• Exercise objective
Copy the result of filtering the entries below for lines that include the string "agent".

*** Opening of Information supplied ***

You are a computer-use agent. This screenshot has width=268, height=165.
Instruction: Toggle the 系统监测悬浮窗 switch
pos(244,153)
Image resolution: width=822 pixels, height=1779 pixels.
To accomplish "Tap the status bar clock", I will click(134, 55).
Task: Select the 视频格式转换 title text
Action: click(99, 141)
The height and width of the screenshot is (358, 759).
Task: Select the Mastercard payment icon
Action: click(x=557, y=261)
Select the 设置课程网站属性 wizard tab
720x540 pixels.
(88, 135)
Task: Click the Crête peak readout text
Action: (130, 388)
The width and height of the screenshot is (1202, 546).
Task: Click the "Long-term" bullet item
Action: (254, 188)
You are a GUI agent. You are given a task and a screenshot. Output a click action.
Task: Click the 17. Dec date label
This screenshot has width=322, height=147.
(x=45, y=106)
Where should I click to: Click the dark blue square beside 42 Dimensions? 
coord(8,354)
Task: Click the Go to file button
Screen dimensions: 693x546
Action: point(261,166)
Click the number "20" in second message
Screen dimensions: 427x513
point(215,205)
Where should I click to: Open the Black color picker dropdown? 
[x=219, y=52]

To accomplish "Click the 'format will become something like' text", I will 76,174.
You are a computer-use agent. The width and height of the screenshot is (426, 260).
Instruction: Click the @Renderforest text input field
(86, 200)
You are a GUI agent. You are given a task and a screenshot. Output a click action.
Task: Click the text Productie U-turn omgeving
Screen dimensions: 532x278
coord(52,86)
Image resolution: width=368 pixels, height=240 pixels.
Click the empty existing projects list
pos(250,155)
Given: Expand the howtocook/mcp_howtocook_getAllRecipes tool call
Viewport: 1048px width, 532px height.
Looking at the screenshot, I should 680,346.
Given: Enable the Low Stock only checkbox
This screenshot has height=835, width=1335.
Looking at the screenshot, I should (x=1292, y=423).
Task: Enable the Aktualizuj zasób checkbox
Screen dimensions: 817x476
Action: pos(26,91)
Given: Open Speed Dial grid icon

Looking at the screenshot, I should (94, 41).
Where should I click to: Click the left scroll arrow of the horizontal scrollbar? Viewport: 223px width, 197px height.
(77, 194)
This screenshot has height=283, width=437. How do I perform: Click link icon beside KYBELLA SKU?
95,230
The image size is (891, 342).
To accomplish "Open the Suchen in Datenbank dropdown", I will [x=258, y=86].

*** Close of Information supplied ***

• Response area
You are a computer-use agent. This screenshot has width=268, height=165.
You are a GUI agent. You are given a task and a screenshot. Output a click action.
You are a computer-use agent. The width and height of the screenshot is (426, 260).
You are a GUI agent. You are given a task and a screenshot. Output a click action.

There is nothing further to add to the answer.